When Peter says to the Lord, “See, we have left everything and followed you”, the implication is that it has not been without a significant cost.

So as much as, in hindsight, their spiritual insight occasionally fails to impress a modern reader, it should be evident that the disciples were no dilettantes. And they were certainly not in it for the money. They were (eleven of them, at least) genuine seekers after a truth so astounding that it was bound to take many repetitions, object lessons, patient explanations and ultimately, the indwelling Holy Spirit, to make it fully understood.

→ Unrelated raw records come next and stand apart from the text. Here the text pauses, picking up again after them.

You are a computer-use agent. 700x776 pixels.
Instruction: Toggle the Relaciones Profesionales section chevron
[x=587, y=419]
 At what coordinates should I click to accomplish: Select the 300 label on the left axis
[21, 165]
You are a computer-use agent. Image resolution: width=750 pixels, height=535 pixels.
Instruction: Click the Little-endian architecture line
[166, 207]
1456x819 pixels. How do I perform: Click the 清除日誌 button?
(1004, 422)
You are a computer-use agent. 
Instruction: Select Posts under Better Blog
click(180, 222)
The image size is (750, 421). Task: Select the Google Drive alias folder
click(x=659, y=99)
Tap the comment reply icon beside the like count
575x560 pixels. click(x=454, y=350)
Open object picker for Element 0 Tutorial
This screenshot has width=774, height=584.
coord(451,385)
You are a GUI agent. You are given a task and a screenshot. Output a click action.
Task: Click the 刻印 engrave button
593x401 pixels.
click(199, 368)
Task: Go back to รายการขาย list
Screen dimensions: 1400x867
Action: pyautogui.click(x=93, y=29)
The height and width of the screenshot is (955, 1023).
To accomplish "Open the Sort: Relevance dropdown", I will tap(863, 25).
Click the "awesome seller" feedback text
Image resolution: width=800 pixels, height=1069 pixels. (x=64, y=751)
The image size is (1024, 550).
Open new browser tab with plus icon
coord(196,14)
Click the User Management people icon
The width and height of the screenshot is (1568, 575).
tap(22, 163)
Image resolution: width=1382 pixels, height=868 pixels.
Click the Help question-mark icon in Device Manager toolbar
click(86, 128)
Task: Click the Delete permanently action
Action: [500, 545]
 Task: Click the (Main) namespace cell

The Testimony of the Senses

John, like the rest of the disciples, followed the evidence presented to him over the three years he walked with the Lord. When he gives us his theory about the Christ, it is not, like Freud’s, a mere preconceived notion, the product of pursuing an agenda, or maudlin wish-fulfillment. He says:
“That ... which we have heard, which we have seen with our eyes, which we looked upon and have touched with our hands, concerning the word of life ... we have seen it, and testify to it.”
And having seen, heard and handled, he can declare confidently that:
“In the beginning was the Word, and the Word was with God, and the Word was God. He was in the beginning with God. All things were made through him, and without him was not any thing made that was made. In him was life, and the life was the light of men.”
That is a stunning declaration; one that we would not have apart from John, and one that, I am positive, was not evident to John when he left his father by the shores of Galilee and followed Christ.

But he followed the evidence.

Modern truth-seekers would do well to follow his example.